"Nonsense! You're not. You're only complacent because you think you've had your own way, and I didn't mean that you should have it." She took her hands away at last. "Here's Mrs. Morton," she said gently.
CHAPTER IX[ToC]
What Patty really thought about the provisions of her father's will is not recorded. Indeed, it is doubtful whether she had anything more nearly approaching consecutive thought on the subject than a vague resentment toward Sally and a querulous disposition to find fault with her. For, with the lapse of years, Patty was becoming less and less able to think rationally—to direct her thoughts—or to think consecutively on any subject. She had never been conspicuous for her ability in that direction. What she said was another matter. What business had Sally to benefit by her father's will? A poor relation whom she, Patty, had befriended, no more. It never occurred to her to blame her father any more than it occurred to her to tell the whole truth about that little matter of befriending. Patty thought that she told the truth. She meant to.
There was some excuse for Patty's disappointment.
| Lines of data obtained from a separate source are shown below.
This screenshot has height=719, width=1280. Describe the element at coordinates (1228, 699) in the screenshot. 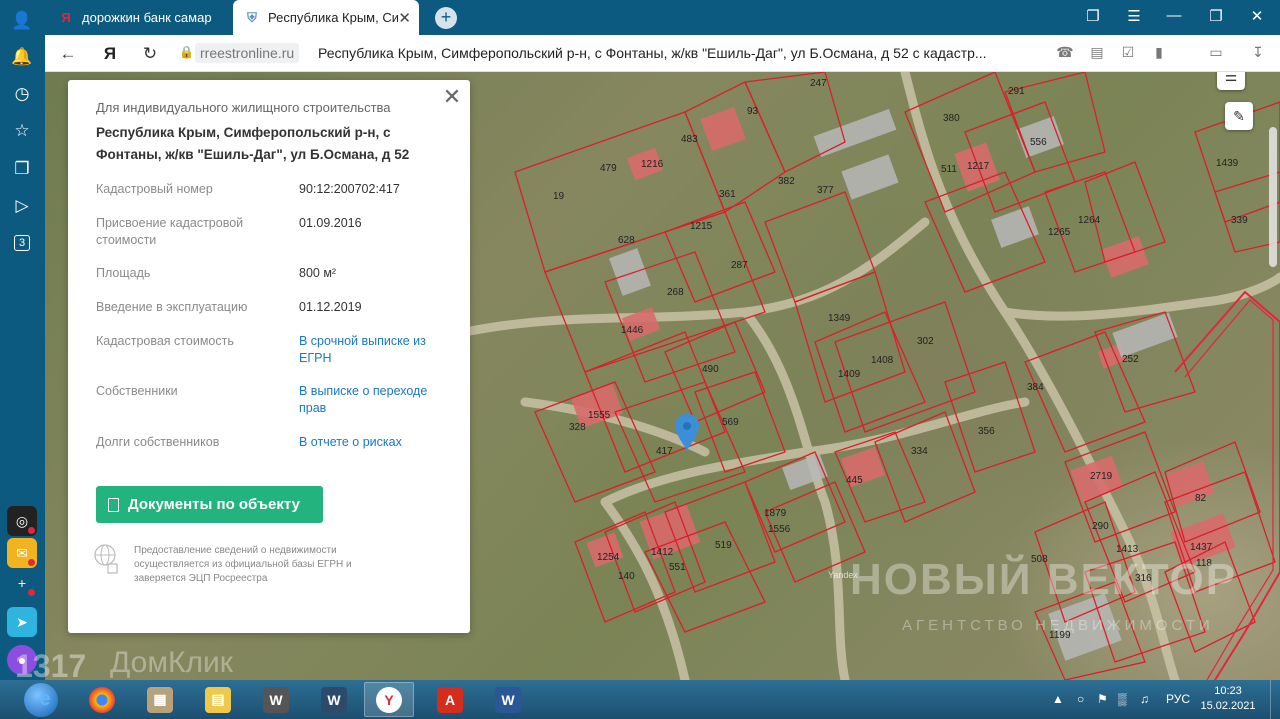

I see `taskbar-clock: 10:23 15.02.2021` at that location.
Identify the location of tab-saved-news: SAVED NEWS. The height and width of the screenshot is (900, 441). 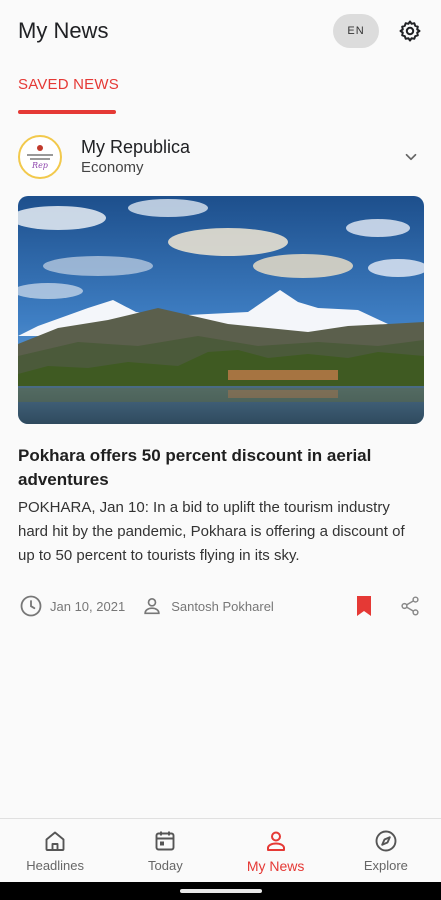
(68, 93).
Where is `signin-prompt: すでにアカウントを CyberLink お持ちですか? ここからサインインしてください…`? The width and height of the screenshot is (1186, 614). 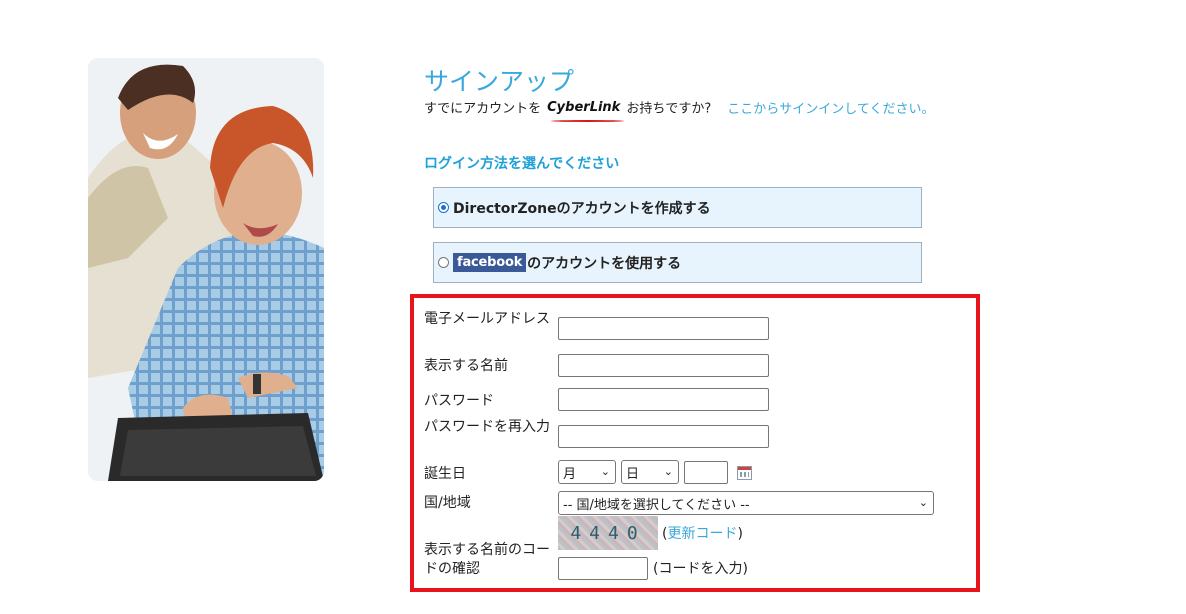
signin-prompt: すでにアカウントを CyberLink お持ちですか? ここからサインインしてください… is located at coordinates (684, 109).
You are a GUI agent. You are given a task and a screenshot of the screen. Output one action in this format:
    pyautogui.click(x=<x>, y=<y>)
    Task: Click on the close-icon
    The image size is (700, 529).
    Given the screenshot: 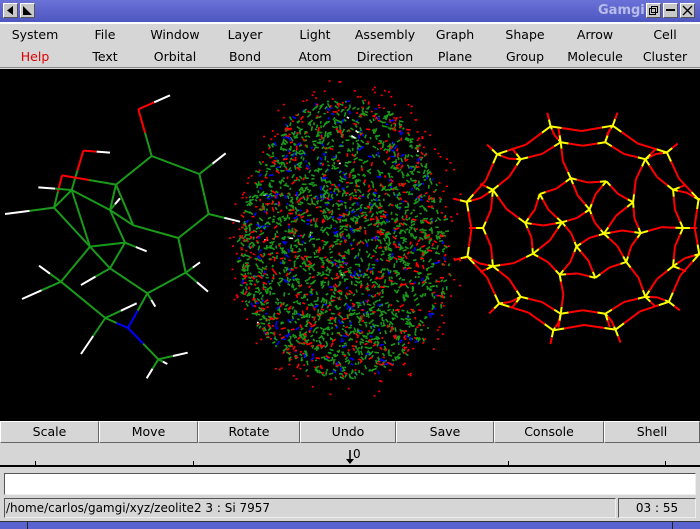 What is the action you would take?
    pyautogui.click(x=688, y=10)
    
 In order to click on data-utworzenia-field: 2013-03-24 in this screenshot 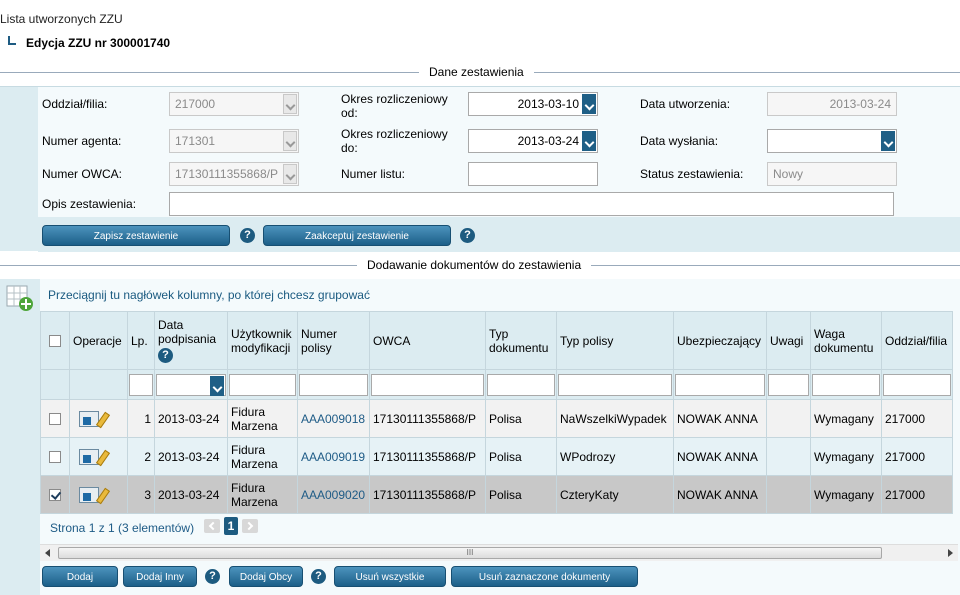, I will do `click(832, 104)`.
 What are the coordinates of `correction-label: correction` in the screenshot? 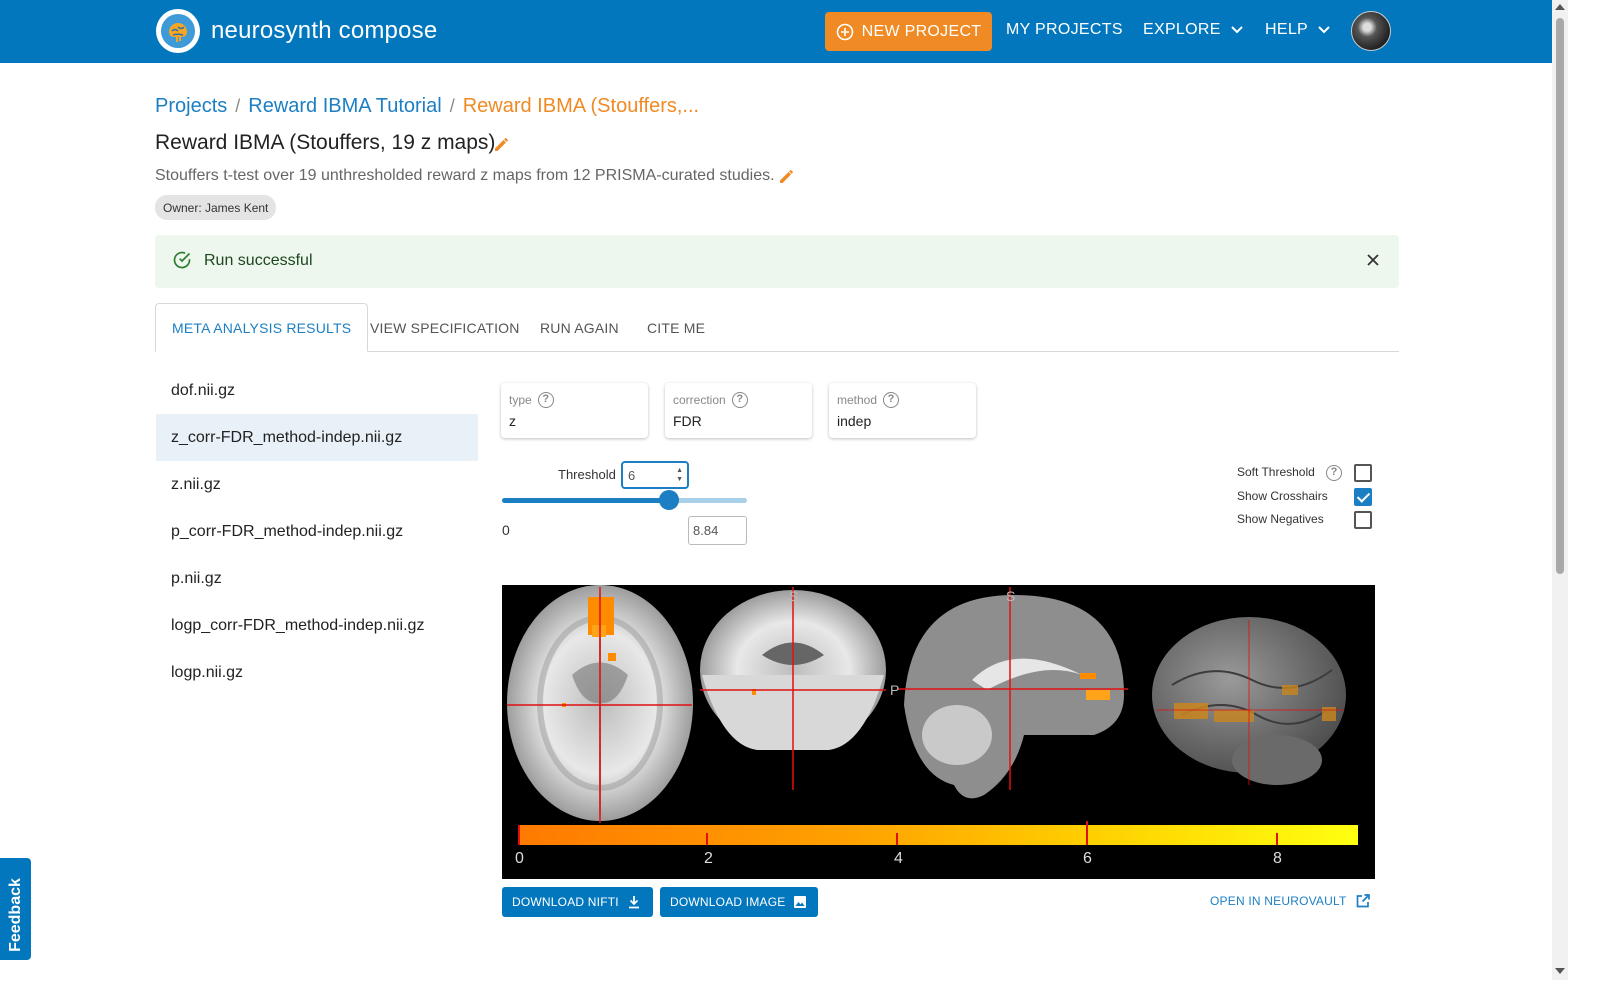 It's located at (700, 400).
One does not easily rest content with but little more than half a fortune when one has, for years, had reason to expect the whole of it. It was a modest fortune enough, but the fact that it turned out to be nearly twice what Patty had counted upon, and that, consequently, she was left with just about what she had expected, did not make her disappointment any the lighter, but rather the reverse. And she did not stop to consider that she would be relieved of what she was pleased to term the burden of supporting the Ladues, and that she would have, at her own disposal, more money than she had ever had. Not at all. Even when Dick pointed out to her that very fact, it did not change her feeling. Somehow, she did not know exactly how, Sally had cheated her out of her birthright. She wouldn't call it stealing, but—
"No," Dick observed cheerfully. "I should think you had better not call it that. It will be as well if you restrain your speech on the subject."
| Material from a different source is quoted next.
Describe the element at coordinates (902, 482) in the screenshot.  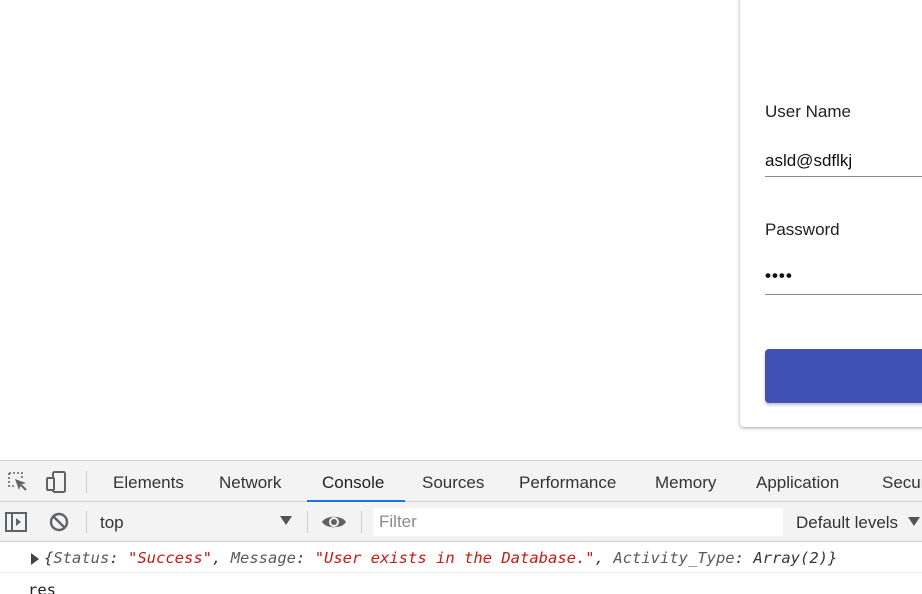
I see `tab-security: Secur` at that location.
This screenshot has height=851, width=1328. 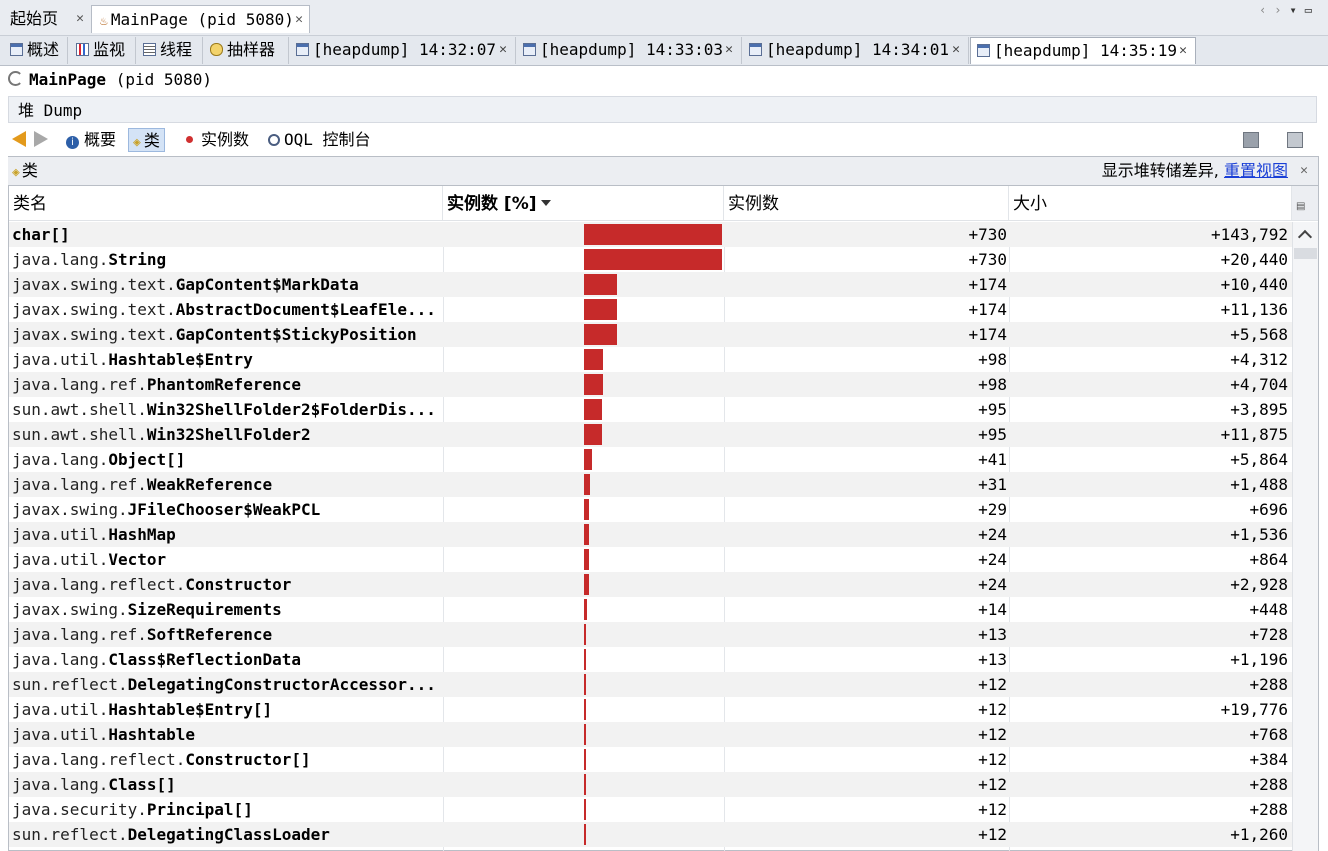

That was rather a strong remark for Dick Torrington to make, but he felt strongly where Sally was concerned. He felt strongly where Patty was concerned; but the feeling was different.
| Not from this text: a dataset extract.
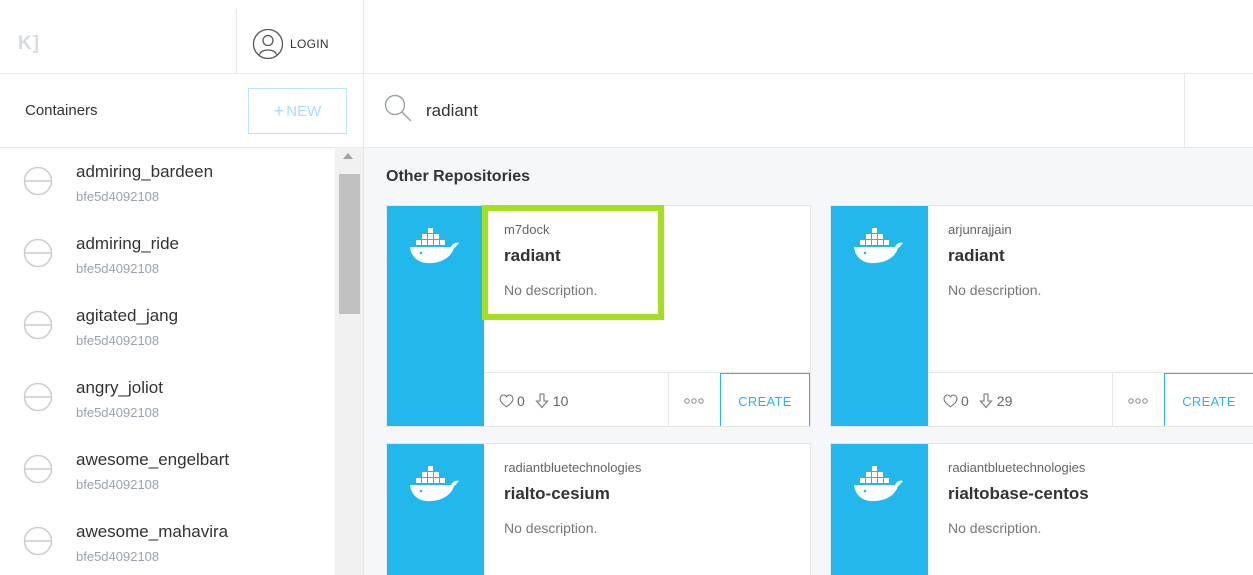  What do you see at coordinates (776, 111) in the screenshot?
I see `search-input` at bounding box center [776, 111].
It was not strange that, in the face of such feeling on Patty's part, Sally should feel strongly, too. She did feel strongly. She was genuinely distressed about it and would have been glad to give up any benefits under the will, and she went to Dick and told him so. He tried to dissuade her from taking such a course. There were other aspects of such a case than the mere feeling of one of the heirs about another. Why, wills would be practically upset generally if any one heir, by making a sufficiently strong protest, could, to use Dick's own words, freeze out the others, and it would be of little use for a man to make a will if many were of Sally's mind. In this case, as usually in such cases, the will expressed the testator's own well-founded intention. Mr. Hazen had expected some such outburst from Patty. Was that to prevent his wish, his will from being carried out? He earnestly hoped not. All socialists to the contrary, notwithstanding, he was of the opinion that any man, living or dead, should be able to do as he liked with his own; that is, with certain reasonable reservations, which would not apply in the case of her Uncle John.